But the new analysis suggests “there is considerable uncertainty about whether the reported net increase in forest area in Australia is real”.
It suggests that the official dataset used to estimate increases in forest area tends to “overreact”, misclassifying areas as experiencing change when none has occurred.
The research, commissioned and funded by the Australian Conservation Foundation (ACF), found that most forest destruction has occurred in species-rich forests while regrowth was mostly in drier regions with sparse vegetation, which are not comparable carbon sinks.
It estimates that clearing in intensive regions releases up to 120 times more greenhouse gas emissions per hectare than could be removed from the atmosphere via the thickening of existing vegetation where most forest gains have occurred.
“If mapped gains in forest area are not really new forests, just greening or thickening of existing wooded lands … then Australia’s seemingly positive net increase in forest cover statistic may be hiding even more substantial losses to biodiversity and much higher greenhouse gas emissions than claimed,” the report found.

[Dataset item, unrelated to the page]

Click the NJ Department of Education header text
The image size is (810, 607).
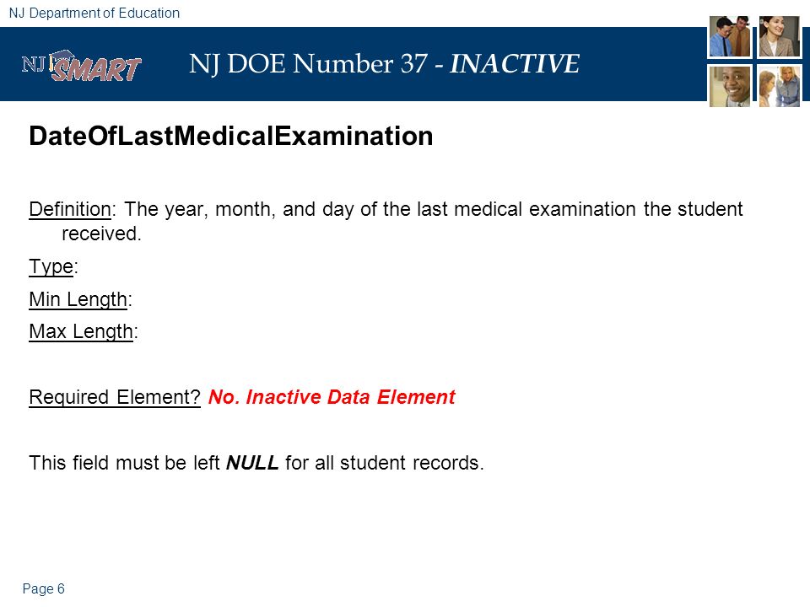click(95, 13)
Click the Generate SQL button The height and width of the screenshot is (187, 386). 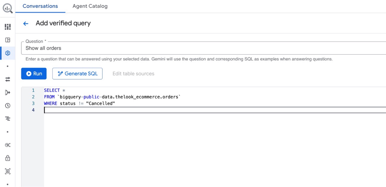(77, 74)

The ACF’s Nathaniel Pelle said Australia was unique among wealthy countries in its deforestation problem.
“No other rich countries in the world destroy forests like Australia does,” he said.
Speaking from the Cop30 climate summate in Brazil, Pelle said: “It’s pretty embarrassing, to be honest, that we are here as a prospective Cop president and have so far taken so little action.”
The argument has long been that “as long as forests are regrowing somewhere, and they’re regrowing at a rate at which forests are being destroyed somewhere else, then it’s all fine,” Pelle said. “Clearly that’s not true.”
“We know that to prevent extinctions – which is the commitment of the federal government – and we know that to achieve net zero emissions, we need to keep the old high-carbon-stock forests standing up.
“It’s very important that, should we take the baton from Brazil and host the next Cop, that we do justice to the good work that Brazil has done,” Pelle said.
In the two years since the leftwing leader Luiz Inácio Lula da Silva returned as president, Brazil has halved deforestation in the Amazon.
The federal Department of Agriculture, Fisheries and Forestry was contacted for comment.